SOYLU A., Kasap B., DEMİR K., Turkmen M., Kavukcu S.

PEDIATRIC NEPHROLOGY, cilt.22, sa.6, ss.844-848, 2007 (SCI-Expanded) identifier identifier identifier

  • Yayın Türü: Makale / Tam Makale
  • Cilt numarası: 22 Sayı: 6
  • Basım Tarihi: 2007
  • Doi Numarası: 10.1007/s00467-006-0418-6
  • Dergi Adı: PEDIATRIC NEPHROLOGY
  • Derginin Tarandığı İndeksler: Science Citation Index Expanded (SCI-EXPANDED), Scopus
  • Sayfa Sayıları: ss.844-848
  • Anahtar Kelimeler: urinary tract infection, voiding cystourethrography, vesicoureteral reflux, C-reactive protein, URINARY-TRACT-INFECTION, RENAL DAMAGE, ANTIBIOTICS, SURGERY
  • Dokuz Eylül Üniversitesi Adresli: Evet

Özet

We aimed to determine the predictability of clinical and laboratory variables for vesicoureteral reflux (VUR) in children with urinary tract infection (UTI).
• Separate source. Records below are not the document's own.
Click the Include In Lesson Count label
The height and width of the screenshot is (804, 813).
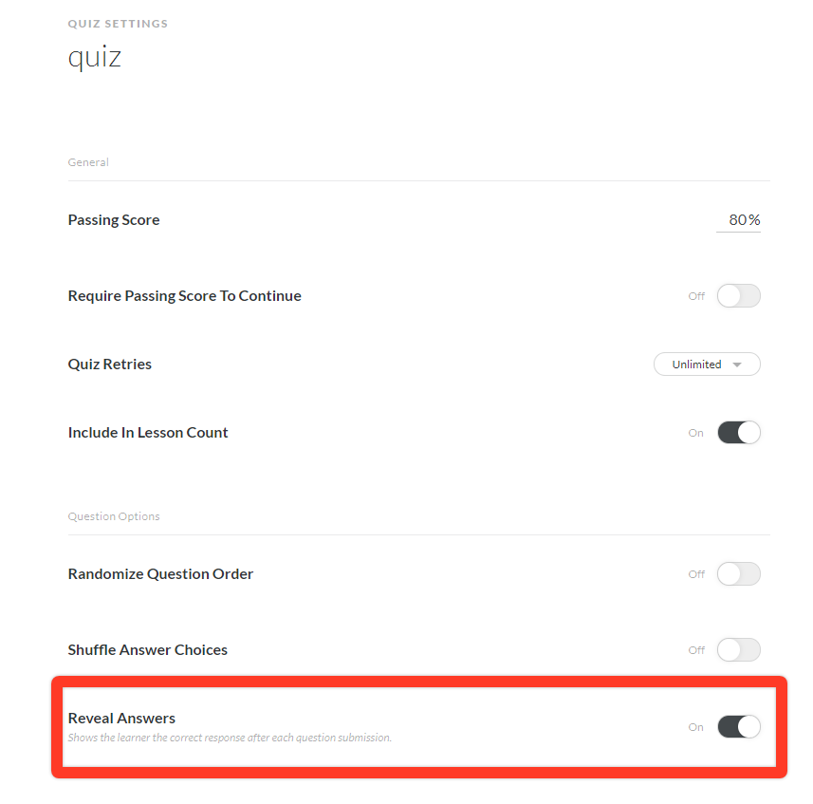tap(148, 433)
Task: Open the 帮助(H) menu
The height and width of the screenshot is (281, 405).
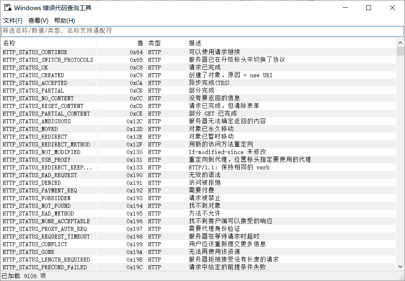Action: coord(64,21)
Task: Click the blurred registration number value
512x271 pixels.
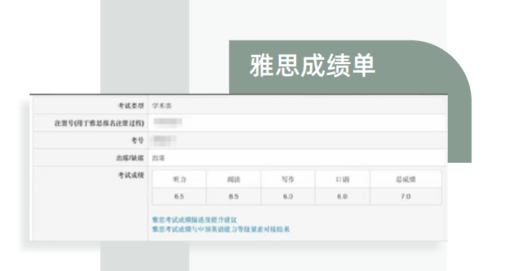Action: pos(168,122)
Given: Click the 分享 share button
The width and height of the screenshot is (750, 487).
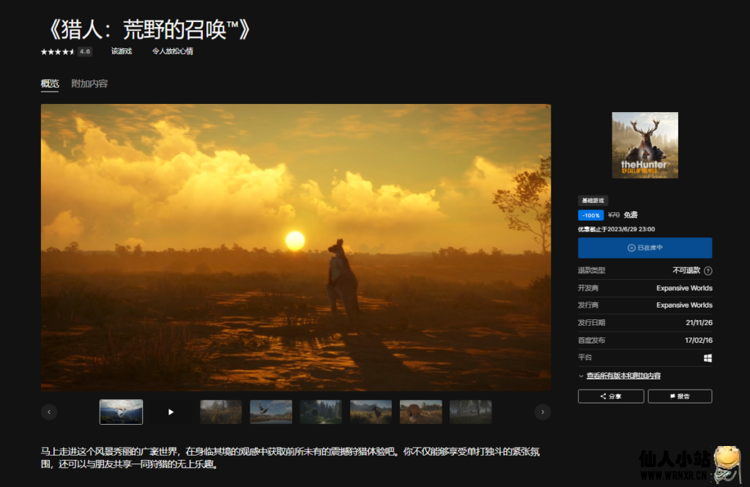Looking at the screenshot, I should pyautogui.click(x=611, y=396).
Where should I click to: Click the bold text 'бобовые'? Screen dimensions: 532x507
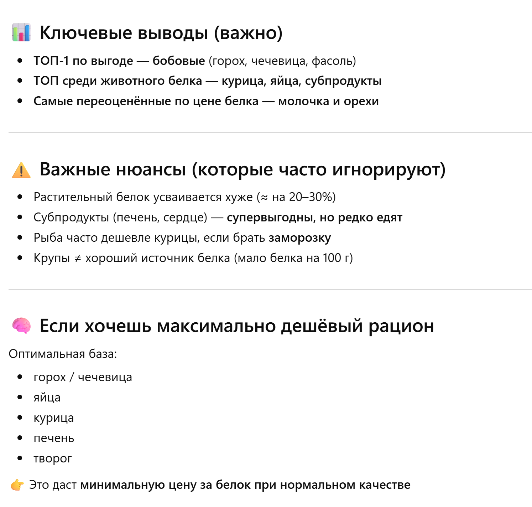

Data of children with febrile UTI who underwent voiding cystoureterography between 2002 and 2005 were evaluated retrospectively for clinical (age, gender, fever >= 38.5 degrees C, recurrent UTI), laboratory [leukocytosis, erythrocyte sedimentation rate (ESR), C-reactive protein (CRP), pyuria, serum creatinine (S-Cr)] and imaging (renal ultrasonography) variables. Children with VUR (group 1) vs. no VUR (group 2) and children with high-grade (III-V) VUR (group 3) vs. no or low-grade (I-II) VUR (group 4) were compared. Among 88 patients (24 male), 38 had VUR and 21 high-grade VUR. Fever >= 38.5 degrees C was associated with VUR [odds ratio (OR): 7.5]. CRP level of 50 mg/l was the best cut-off level for predicting high-grade VUR (OR 15.5; discriminative ability 0.89 +/- 0.05). Performing voiding cystourethrography based on this CRP level would result in failure to notice 9% of patients with high-grade VUR, whereas 69% of children with no/low-grade VUR would be spared from this invasive test. In conclusion, fever >= 38 degrees C and CRP > 50 mg/l seem to be potentially useful clinical predictors of VUR and high-grade VUR, respectively, in pediatric patients with UTI. Further validation of these findings could limit unnecessary voiding cystourethrography.